**Document section**
● ● ● ●

Whether you are an experienced developer or just starting out in crypto, it’s a good idea to start learning Solidity because smart contracts have become a crucial part of the blockchain ecosystem. Aside from being actively implemented by dApps, they are being actively integrated into infrastructure-layer blockchains and even in Bitcoin via providers like RSK. By knowing how to build smart contracts you will make your blockchain career more sustainable and be able to produce better quality solutions. Let’s not pull it off any longer and get our hands dirty with coding!
Understanding the basics of a smart contract
A smart contract account consists of three sections: balance, storage, and code. The balance represents how much Ethereum a smart contract has. Storage holds data like strings and arrays that are specific to an application. The code section has the raw machine code that is compiled from what we write in Solidity.

● ● ● ●

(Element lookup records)
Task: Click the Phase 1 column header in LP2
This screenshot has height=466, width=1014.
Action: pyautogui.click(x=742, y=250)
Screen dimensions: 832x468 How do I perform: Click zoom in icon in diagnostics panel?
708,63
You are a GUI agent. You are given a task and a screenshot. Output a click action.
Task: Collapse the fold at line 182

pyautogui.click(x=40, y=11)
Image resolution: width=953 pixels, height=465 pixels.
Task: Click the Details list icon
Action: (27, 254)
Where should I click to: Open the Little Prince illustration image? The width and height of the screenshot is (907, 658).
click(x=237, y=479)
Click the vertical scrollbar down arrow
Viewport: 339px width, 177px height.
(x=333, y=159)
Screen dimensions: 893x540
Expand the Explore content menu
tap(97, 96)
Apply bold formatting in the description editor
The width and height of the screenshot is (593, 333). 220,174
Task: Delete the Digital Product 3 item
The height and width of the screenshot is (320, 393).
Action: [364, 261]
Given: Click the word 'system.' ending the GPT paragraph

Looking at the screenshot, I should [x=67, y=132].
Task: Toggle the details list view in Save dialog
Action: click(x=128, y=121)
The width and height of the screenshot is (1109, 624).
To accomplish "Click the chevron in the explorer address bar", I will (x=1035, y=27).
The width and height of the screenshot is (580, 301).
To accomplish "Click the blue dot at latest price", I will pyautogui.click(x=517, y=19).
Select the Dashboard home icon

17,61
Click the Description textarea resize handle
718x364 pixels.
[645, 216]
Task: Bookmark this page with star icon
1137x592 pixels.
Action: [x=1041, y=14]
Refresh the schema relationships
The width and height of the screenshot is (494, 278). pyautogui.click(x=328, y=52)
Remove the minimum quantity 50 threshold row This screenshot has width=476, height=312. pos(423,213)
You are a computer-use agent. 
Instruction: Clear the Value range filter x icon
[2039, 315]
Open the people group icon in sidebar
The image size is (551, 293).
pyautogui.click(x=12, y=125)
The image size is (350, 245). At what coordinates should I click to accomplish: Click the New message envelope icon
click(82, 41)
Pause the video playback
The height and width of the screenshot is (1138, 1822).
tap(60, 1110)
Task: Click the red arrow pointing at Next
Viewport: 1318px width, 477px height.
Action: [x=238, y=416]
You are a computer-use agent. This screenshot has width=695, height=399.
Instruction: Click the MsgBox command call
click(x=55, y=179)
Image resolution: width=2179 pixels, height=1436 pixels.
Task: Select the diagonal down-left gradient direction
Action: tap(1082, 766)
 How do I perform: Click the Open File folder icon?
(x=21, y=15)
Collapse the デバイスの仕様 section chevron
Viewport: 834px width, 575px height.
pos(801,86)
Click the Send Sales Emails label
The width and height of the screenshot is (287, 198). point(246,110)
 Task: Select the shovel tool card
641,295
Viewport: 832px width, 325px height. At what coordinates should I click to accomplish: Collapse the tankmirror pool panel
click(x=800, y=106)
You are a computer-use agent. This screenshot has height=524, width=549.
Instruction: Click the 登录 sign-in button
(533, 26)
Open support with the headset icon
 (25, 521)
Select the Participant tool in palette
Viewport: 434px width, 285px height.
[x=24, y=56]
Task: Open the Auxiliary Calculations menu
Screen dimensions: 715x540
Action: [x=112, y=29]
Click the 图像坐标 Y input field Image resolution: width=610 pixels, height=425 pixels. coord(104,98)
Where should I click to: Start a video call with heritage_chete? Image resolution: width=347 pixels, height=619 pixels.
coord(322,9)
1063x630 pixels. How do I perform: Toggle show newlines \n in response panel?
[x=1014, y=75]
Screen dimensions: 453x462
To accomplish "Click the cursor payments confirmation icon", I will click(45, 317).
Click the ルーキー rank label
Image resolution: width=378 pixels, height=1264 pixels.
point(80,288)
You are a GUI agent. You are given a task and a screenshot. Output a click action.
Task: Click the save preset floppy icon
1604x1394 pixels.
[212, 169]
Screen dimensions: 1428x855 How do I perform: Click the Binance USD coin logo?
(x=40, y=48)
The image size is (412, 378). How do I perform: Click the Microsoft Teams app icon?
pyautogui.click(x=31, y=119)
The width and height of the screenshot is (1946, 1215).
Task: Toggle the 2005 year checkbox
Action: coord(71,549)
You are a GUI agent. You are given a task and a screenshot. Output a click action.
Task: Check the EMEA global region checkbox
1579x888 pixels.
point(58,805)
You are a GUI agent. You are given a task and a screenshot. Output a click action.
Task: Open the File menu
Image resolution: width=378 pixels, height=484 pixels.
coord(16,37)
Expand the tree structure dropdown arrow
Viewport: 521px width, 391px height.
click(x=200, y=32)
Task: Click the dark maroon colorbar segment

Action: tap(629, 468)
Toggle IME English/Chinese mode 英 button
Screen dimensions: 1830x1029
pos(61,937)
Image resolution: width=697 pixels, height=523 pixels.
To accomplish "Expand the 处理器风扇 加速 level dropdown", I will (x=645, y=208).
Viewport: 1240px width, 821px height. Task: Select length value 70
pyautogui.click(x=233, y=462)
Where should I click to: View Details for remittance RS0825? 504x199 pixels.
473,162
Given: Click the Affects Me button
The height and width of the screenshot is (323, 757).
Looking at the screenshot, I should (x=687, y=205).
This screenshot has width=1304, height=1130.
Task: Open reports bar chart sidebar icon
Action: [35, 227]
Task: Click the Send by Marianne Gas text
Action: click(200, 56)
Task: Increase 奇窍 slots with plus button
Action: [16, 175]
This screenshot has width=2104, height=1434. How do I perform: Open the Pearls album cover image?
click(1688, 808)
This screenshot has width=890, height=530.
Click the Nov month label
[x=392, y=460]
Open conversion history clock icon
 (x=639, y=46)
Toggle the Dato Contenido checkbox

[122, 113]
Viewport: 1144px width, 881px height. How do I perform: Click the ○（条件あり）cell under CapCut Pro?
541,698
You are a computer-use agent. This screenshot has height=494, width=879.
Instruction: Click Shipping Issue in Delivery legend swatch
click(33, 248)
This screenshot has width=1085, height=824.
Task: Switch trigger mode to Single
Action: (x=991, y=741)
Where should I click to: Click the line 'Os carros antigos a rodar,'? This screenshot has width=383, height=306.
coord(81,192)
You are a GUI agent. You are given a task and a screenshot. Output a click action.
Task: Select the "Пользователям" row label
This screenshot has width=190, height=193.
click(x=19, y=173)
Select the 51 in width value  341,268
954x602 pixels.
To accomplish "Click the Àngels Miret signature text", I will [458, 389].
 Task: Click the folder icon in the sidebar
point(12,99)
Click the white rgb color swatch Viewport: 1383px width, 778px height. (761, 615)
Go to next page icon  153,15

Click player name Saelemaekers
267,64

● ● ● ●

**Direction A**
Rewrite the Solidity introduction from the words "Understanding the basics" through "write in Solidity.", replacing "raw machine code" with "low-level bytecode".
**Direction B**
Carry on the Solidity introduction past its final sentence.

**Answer A**
Understanding the basics of a smart contract
A smart contract account consists of three sections: balance, storage, and code. The balance represents how much Ethereum a smart contract has. Storage holds data like strings and arrays that are specific to an application. The code section has the low-level bytecode that is compiled from what we write in Solidity.

**Answer B**
Unlike user accounts, smart contract accounts are not external to the respective networks. In other words, you can use your wallet with various networks like Kovan and Ropsten, but you can’t do this with a smart contract. Smart contracts are internal.
Each smart contract has a source, which is stored on an author’s device and instances, which are stored on the blockchain. In order to create an instance (account) of a smart contract, we need to deploy it to the network. It very much resembles the relationship between classes and instances in traditional object-oriented programming (OOP) and languages representing it (JS, Ruby). To give you a more visual representation, let’s create a class ‘Bike’ and add an instance of it.
Choosing an IDE & version of Solidity
Before we start, we need a proper integrated development environment (IDE). In other terms, we need a convenient terminal with the necessary tools to write our code in. For the purposes of this tutorial, we will pick Remix, an IDE created by the Ethereum foundation that allows writing, testing, debugging, launching smart contracts and many more. You can use it either straight in the browser or download it locally if you would like.
Once you launch Remix, you will be presented with the code editor in the center, the file manager on the left, and a compiler on the right.
There will be some pre-written code – we won’t need that. To create out first-ever smart contract let’s press on the little plus icon in the top-left corner of the terminal and give it a name.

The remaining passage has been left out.